Kijów
- 
W swoich poszukiwaniach oddalałeś się coraz bardziej od samochodu, swojego kompana, Ukraińców i stacji benzynowej. W końcu wszyscy i wszystko zniknęli Ci z pola widzenia, a Ty spotkałeś pierwsze kijowskie Zombie, dwójkę niemrawych Szwendaczy idących powoli w Twoim kierunku. 
- 
Jeden czekan na każdego - skoro są to zwykle Szwendacze, to niezbyt powinno się na nie marnować amunicję, szczególnie przy takiej ilości. Tak więc wbił jednemu ze Szwendaczy czekan w łeb i gdy tylko drugi podszedł, oberwał on w łeb z drugiego czekana. 
- 
W ten sposób sprawiłeś, że bardziej martwi już nie będą, a przy okazji nikomu już nie zaszkodzą. 
- 
Wyciągnął z ich parszywych łbów czekany i ruszył dalej. 
- 
Poszukał jakiś żołnierzy, którzy nie są za bardzo zajęci swoją robotą, i zagadał do nich: 
 – Macie może jakieś karty, kości, szachy lub warcaby?
- 
Antek: 
 Kolejnych kilka minut błądzenia po mieście, aż wreszcie znalazłeś jakiś osiedlowy sklepik. Co ciekawe, w okolicy były też Zombie, już zabite, każdy z minimum jedną raną postrzałową.
 Zohan:
 - Niezbyt. - odparł jeden z nich, a choć nie wiedziałeś, czy była to prawda, czy nie, to najwidoczniej nie mieli ochoty się z Tobą bratać.
- 
- Ktoś tutaj mógł być… - pomyślał i wszedł do sklepiku sprawdzić, czy w ogóle została tam jakaś żywność. 
- 
– A macie chociaż ochotę pogadać? Nudno tutaj, a muszę trochę poczekać nim mój towarzysz wróci. 
- 
Antek: 
 Twoje przypuszczenia potwierdziły się, gdy zrobiłeś kilka kroków w kierunku sklepu, ponieważ wtedy ze środka rozległ się strzał, a kula przeleciała tuż obok Twojej głowy, co spowodowało tyradę przekleństw i charakterystyczny dźwięk przeładowywania karabinu czterotaktowego.
 Zohan:
 - A o czym chciałbyś gadać?
- 
- Kurwa mać, mogliśmy iść we dwójkę! - pomyślał mocno zdenerwowany i szybko gdzieś się schował, po czym wyciągnął pistolet i strzelił trzy razy w kierunku, z którego dobiegły strzały. Trzeba zastrzelić wroga zanim ten znowu puści serię w stronę Kniazia. 
- 
Z karabinu czterotaktowego strzela się ogniem pojedynczym, więc serią sobie nie musisz zawracać głowy. Jeśli zaś chodzi o Twoje strzały, to chybiłeś, choć na szczęście tamten w sklepie również. 

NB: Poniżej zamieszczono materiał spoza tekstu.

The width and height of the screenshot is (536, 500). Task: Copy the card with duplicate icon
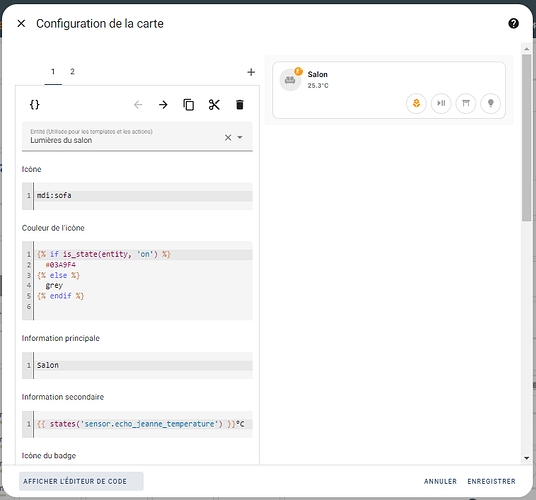point(188,105)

 - Wypierdalaj z mojej ziemi! - warknął wkurwiony strzelec.
 //Nawet nie masz pojęcia ile czekałem, żeby w końcu napisać te słowa.//
- 
– O wszystkim można. O życiu, o obecnej sytuacji. 
- 
// To było “Spierdalaj z mojej ziemi!” // 
 - Chyba cię pojebało. Nie wyjdę stąd, dopóki nie znajdę czegoś na samogon. - odpowiedział, dalej pozostając w ukryciu.
- 
Zohan: 
 - Zaczynaj.
 Antek:
 - Lepiej spierdalaj, pókim dobry, bo amunicji mam od cholery i w końcu któraś kulka Cię trafi! - odparł tamten w sklepie, choć było widać, że blefuje, bo gdyby miał tyle amunicji, ile mówi, to teraz, zamiast rozmawiać, raz za razem naciskałby spust swojego karabinu, byleby tylko przegnać Cię stąd lub zabić.
- 
- Widać, że blefujesz, tępy chuju. - odparł i strzelił dwa razy w stronę debila z karabinem. 
- 
I ponownie spudłowałeś, a on odpowiedział ogniem, tym razem celnej, choć wciąż Cię nie trafił, był tylko nieco bliżej celu. 
- 
Czas podejść trochę bliżej. Podczas gdy jego adwersarz przeładowywał, on podbiegł bliżej (+/- 10 metrów), ukrył się i znowu strzelił dwa razy w stronę wroga. 
- 
W tym tempie zmarnujesz cały magazynek, ale chyba przydusiłeś go w ten sposób nieco do ziemi, bo nie strzelał, chyba schował się w obawie przed kolejnym postrzałem. 
- 
Wykonał tą samą czynność, co wcześniej, oprócz oddania strzałów, gdyż rzeczywiście może zmarnować magazynek. 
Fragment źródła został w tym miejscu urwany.